• **Problems and tasks**
1. Decide whether each statement agrees with the article on Realtor referral fees: (a) Stuart Barker charges a set number of bps on his client referrals to brokers; (b) Jill Prevost is a Montreal Realtor; (c) National Bank has offered as much as 50 bps to Realtors. Answer yes or no for each and quote the words from the article that decide it.
2. Reproduce everything in the article on Realtor referral fees from "Objections aside, paid" down to "referrals to brokers.".

• **Selected passage**
Objections aside, paid referral fees are nothing but quid pro quo for business passed along to mortgage brokers, argue Realtors.
“If I am going to give a client to someone, I think I should get a referral fee,” said Stuart Barker, a Realtor with the Sutton Group in Montreal. “If I’m going to help someone build their business, I think a referral fee is appropriate.”
For Barker, there is no set bps on his client referrals to brokers.
The comments come on the heels of a MortgageBrokerNews.ca article last week outlining growth in the number of Realtor referrals to brokers instead of to the banks as a way of protecting the viability of deals at a time when banks are facing tighter lending guidelines.
In the article, a broker also suggested that broker-paid referrals are also being offered to help encourage Realtors in that direction.
Some MortgageBrokeNews.ca readers objected to the practice of paying Realtors for sending clients through the doors, although both in and outside Quebec, those referrals – usually paid to the real estate brokerage – are increasingly commonplace.
“Of course referrals work well, agreed Jill Prevost, another Montreal Realtor. “That’s the only way you make the business grow.”
Lenders such as National Bank, which has come under fire from some brokers for offering as much as 50 bps to Realtors, argue Realtors remain a viable and very attractive means of bringing business through the door, while increasing the likelihood of client retention.
Sean Chouman, president of Landmark Financial Group, told MortgageBrokerNews.ca that a tough economic climate has Realtors leaning more to brokers who can work harder to get the deal done.
“As the deals get fewer, Realtors just aren’t willing to take the chance,” said Chouman, “especially if many brokers are willing to offer a small referral or to sometimes split the commission.”

• **Data excerpts**
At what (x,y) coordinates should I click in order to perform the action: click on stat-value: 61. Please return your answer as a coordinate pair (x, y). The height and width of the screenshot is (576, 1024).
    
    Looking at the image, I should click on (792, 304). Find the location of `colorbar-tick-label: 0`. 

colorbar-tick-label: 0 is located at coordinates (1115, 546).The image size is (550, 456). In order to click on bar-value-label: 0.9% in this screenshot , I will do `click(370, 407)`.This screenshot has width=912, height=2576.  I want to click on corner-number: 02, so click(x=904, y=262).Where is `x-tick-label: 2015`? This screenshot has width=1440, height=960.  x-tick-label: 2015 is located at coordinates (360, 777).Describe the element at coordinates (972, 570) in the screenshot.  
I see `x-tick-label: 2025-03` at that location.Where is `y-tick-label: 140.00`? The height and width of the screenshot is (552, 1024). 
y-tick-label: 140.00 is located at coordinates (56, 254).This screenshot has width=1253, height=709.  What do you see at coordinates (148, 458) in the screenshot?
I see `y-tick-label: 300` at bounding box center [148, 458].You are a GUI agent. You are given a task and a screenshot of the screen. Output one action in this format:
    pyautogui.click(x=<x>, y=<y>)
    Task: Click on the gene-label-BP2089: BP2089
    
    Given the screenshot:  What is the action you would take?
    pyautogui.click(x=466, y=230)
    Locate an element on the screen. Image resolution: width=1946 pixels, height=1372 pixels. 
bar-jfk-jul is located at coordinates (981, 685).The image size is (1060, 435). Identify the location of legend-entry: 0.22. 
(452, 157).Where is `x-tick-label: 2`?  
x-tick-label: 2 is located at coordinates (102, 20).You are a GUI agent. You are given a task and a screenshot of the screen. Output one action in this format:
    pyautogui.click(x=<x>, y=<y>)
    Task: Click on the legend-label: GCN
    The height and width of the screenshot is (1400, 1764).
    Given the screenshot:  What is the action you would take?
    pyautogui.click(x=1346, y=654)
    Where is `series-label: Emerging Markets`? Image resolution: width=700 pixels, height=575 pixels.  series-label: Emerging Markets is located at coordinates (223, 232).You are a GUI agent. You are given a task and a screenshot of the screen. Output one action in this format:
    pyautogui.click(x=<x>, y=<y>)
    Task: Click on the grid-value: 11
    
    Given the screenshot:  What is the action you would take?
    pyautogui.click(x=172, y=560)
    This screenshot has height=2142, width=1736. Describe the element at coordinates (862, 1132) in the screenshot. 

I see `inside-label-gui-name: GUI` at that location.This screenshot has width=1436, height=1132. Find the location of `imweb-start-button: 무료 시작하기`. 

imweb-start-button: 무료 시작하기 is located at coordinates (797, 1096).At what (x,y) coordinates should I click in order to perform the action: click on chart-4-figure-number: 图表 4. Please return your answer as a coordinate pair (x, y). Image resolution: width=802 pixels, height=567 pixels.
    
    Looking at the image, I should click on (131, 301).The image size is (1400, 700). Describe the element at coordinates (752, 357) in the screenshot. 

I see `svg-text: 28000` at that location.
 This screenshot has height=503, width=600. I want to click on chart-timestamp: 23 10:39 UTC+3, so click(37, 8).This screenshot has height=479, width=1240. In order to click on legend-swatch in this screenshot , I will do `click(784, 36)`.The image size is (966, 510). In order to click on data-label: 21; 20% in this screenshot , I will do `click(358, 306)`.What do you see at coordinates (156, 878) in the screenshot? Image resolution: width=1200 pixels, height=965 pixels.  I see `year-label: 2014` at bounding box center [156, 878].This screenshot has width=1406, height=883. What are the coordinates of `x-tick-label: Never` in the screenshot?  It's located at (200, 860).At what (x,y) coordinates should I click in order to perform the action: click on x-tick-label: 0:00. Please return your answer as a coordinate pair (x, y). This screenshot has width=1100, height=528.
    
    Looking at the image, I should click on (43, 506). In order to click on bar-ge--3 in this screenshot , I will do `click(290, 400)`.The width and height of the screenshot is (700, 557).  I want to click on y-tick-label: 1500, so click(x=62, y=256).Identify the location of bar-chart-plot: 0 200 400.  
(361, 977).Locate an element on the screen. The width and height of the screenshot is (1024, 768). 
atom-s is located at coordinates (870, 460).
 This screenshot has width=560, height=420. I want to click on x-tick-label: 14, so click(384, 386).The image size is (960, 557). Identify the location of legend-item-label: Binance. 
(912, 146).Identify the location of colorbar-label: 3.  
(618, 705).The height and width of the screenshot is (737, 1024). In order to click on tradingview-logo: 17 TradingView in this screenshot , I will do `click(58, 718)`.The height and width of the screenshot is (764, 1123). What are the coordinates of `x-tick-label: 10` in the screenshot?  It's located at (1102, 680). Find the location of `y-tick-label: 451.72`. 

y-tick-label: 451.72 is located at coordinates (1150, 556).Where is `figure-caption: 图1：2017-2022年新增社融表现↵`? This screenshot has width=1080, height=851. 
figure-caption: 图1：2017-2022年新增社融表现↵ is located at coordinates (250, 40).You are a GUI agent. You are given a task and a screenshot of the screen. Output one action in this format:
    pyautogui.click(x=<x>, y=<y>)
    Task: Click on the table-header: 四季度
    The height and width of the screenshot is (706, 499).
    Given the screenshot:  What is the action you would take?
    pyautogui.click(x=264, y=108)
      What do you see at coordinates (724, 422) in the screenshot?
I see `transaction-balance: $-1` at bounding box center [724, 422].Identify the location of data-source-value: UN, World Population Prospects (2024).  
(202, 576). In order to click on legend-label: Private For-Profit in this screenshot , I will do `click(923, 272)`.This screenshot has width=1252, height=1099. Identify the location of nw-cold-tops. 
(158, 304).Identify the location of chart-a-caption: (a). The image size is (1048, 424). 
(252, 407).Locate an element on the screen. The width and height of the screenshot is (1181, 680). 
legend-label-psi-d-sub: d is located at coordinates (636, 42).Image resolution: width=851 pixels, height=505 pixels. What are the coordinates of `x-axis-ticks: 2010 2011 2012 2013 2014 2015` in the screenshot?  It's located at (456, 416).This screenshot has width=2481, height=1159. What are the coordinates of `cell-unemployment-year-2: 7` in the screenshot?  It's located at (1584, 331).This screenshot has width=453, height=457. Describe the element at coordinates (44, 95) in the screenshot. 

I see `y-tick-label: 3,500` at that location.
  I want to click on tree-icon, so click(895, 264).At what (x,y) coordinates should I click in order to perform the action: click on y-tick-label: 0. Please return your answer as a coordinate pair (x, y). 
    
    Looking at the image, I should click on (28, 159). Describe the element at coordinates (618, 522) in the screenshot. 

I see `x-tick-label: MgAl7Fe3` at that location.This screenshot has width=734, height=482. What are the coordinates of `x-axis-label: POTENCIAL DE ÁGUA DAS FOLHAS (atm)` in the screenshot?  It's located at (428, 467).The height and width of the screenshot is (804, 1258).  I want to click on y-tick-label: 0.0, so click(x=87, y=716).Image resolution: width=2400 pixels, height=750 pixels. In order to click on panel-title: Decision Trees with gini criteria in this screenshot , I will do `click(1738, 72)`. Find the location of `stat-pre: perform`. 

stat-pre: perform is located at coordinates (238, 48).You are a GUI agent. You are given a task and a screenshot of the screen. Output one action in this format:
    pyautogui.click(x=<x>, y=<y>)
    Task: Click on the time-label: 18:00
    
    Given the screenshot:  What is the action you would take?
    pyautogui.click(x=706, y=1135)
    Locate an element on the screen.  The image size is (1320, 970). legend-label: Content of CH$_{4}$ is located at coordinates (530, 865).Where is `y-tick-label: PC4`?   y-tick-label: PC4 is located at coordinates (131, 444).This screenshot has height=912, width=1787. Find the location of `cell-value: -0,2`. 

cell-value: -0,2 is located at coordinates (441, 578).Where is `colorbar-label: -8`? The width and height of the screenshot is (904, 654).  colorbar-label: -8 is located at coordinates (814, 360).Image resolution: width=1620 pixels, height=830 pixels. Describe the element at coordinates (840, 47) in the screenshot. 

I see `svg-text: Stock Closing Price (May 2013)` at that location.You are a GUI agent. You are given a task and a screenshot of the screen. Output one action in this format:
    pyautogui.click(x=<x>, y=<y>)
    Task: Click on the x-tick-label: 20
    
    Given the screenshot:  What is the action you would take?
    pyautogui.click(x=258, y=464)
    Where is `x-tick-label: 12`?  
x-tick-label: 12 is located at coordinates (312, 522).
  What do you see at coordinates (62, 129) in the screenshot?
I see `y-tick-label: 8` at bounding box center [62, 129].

• **Exercise results**
1.
(a) No: "there is no set bps on his client referrals to brokers."
(b) Yes: "agreed Jill Prevost, another Montreal Realtor."
(c) Yes: "for offering as much as 50 bps to Realtors"

2.
Objections aside, paid referral fees are nothing but quid pro quo for business passed along to mortgage brokers, argue Realtors.
“If I am going to give a client to someone, I think I should get a referral fee,” said Stuart Barker, a Realtor with the Sutton Group in Montreal. “If I’m going to help someone build their business, I think a referral fee is appropriate.”
For Barker, there is no set bps on his client referrals to brokers.